Top of Supplied entries
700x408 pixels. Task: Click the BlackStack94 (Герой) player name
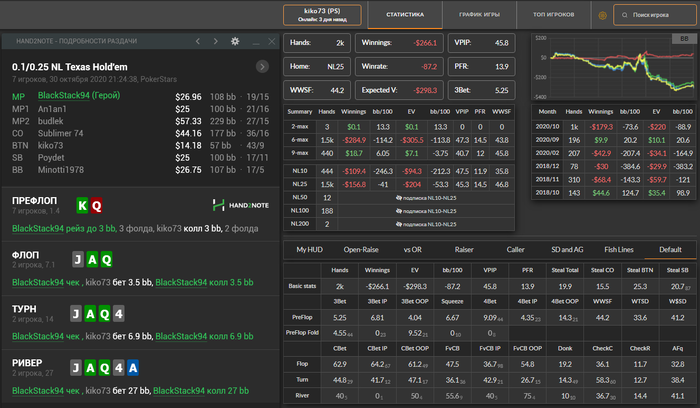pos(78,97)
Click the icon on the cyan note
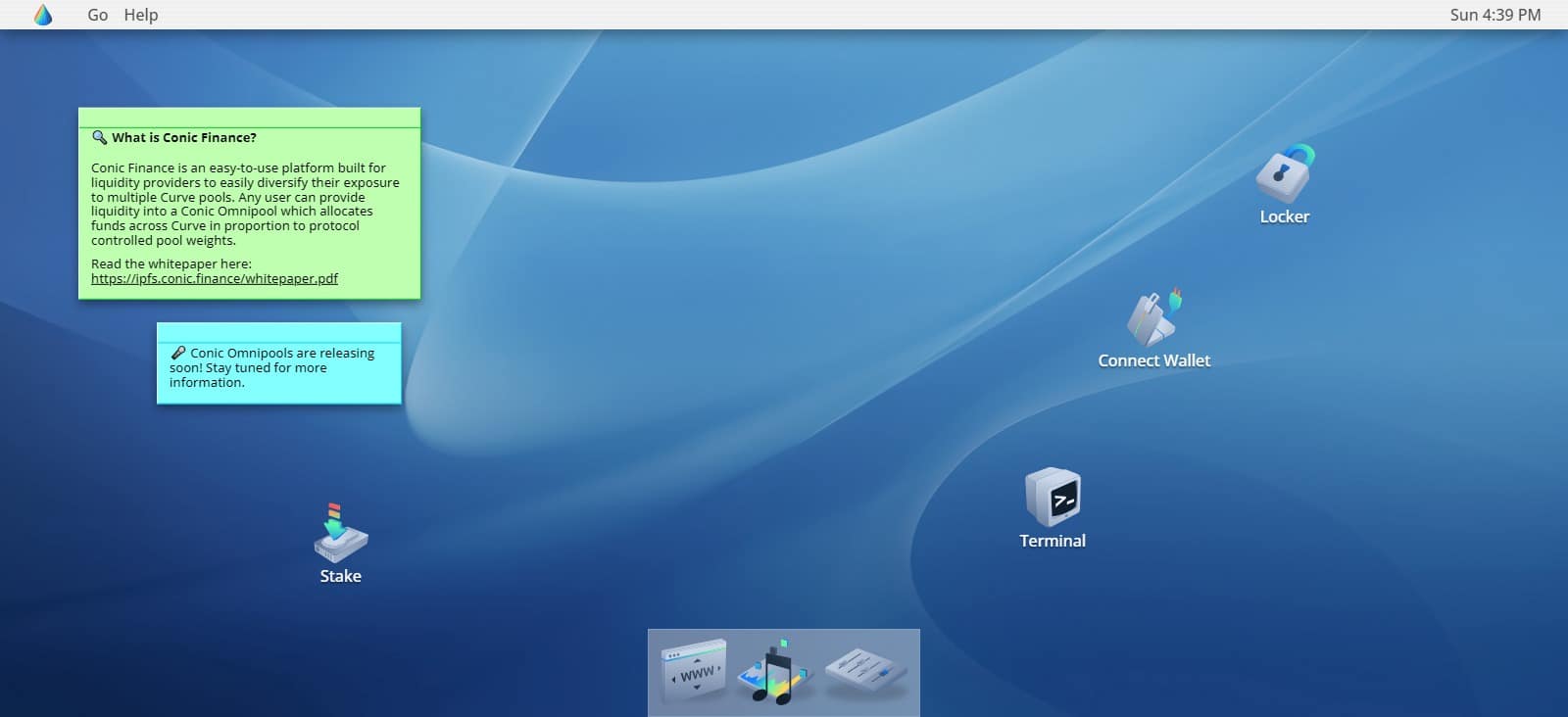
Bottom of Supplied entries
Top of Supplied entries
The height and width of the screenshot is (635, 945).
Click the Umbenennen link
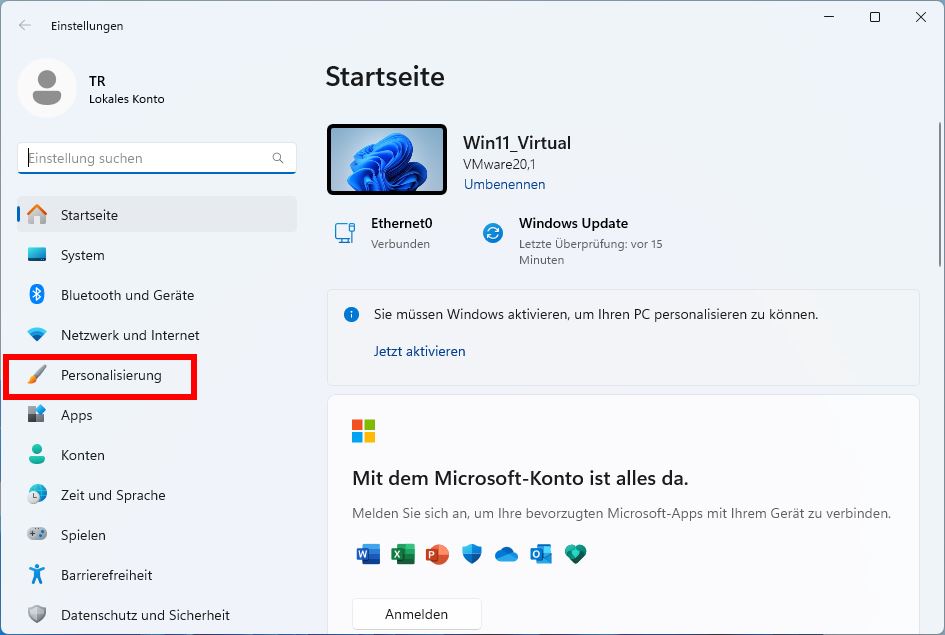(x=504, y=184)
Bottom of Supplied entries
* To do *
In the records above, find the line with "700x408 pixels. Task: Click" and the line with "Click the icon on the cyan note", then restate word for word only those two lines and all lines between, omitting pictures.

* Response area *
700x408 pixels. Task: Click the BlackStack94 (Герой) player name
pos(78,97)
Click the icon on the cyan note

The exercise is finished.